An asteroid impact also goes to show that modernity is a fragile thing. The most aggressively “adult” story so far, opening on the morning of the titular day, after a night of orgiastic hedonism. We’re told that there were women involved, but none of them contribute anything to the conversation the following morning, apparently. Said conversation revolves around the usual end-of-the-world fatalism – a guy who committed suicide in the bathroom was the smart/lucky one, the main character notices his watch has stopped and doesn’t care what time or even what day of the week it is, and, because it’s breakfast time, someone notes “No more eggs. No more chickens. No more anything.”

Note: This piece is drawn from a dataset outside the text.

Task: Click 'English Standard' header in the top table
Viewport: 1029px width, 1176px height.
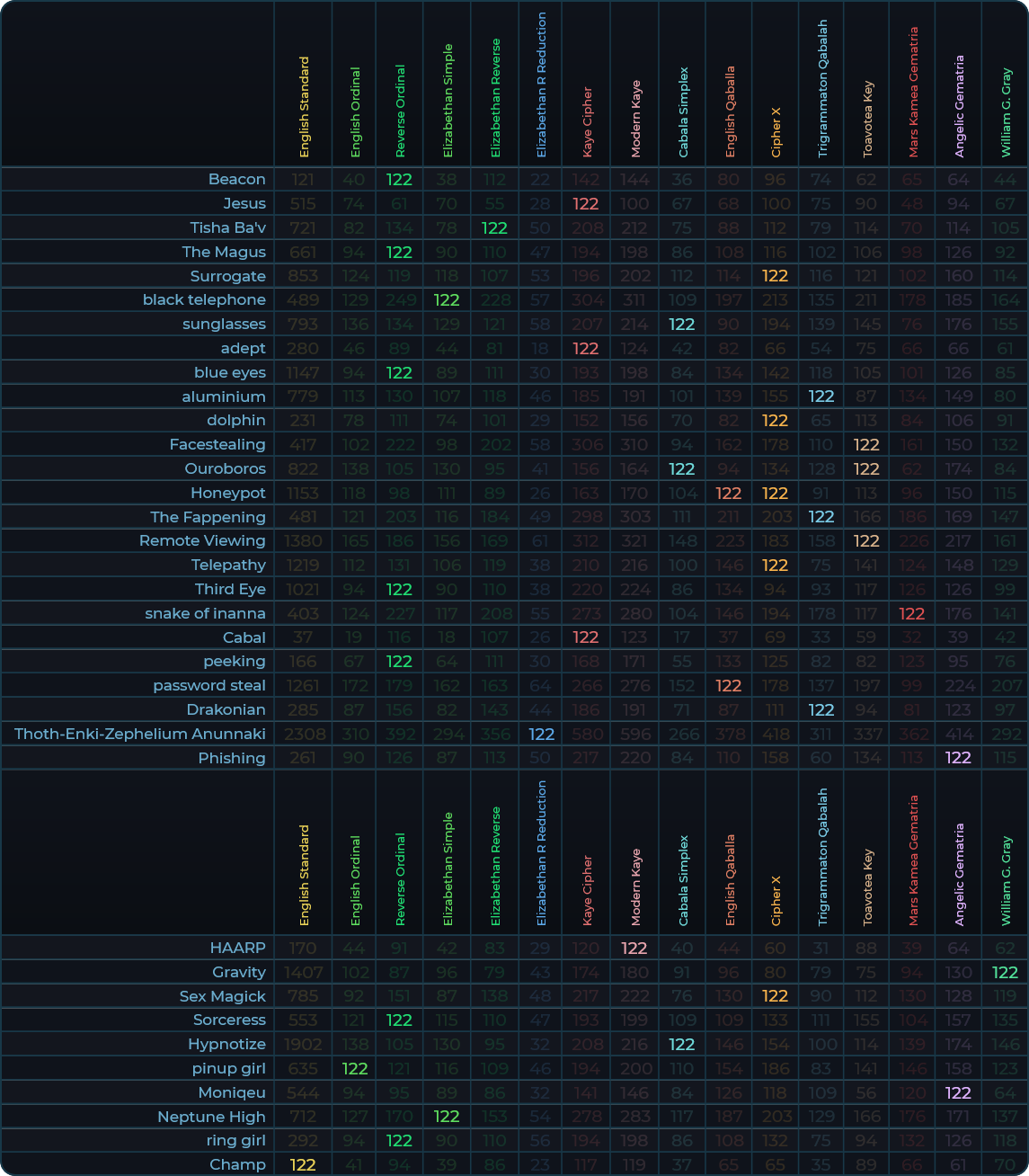Action: tap(304, 108)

Breakfast and conversation finished, the story turns into a quest narrative with the main character going to visit his family, despite the fact that he does not want to spend the last day listening to his mother talk about religion. Outside the apartment things are kind of cartoonishly chaotic – the asteroid has rendered the sky red, “like molten slag,” and has blotted out the sun, moon, and stars. As above, so below, and Matheson throws plenty of awful images at us: drunks passed out in their own vomit, beaten-to-death dogs, knife-wielding teenage gangs, people “running around wildly, as if they were searching for something. Others were fighting. Strewn all over the sidewalks were people who had leaped from windows and been struck down by speeding cars. Buildings were on fire, windows shattered from the explosions of unlit gas jets.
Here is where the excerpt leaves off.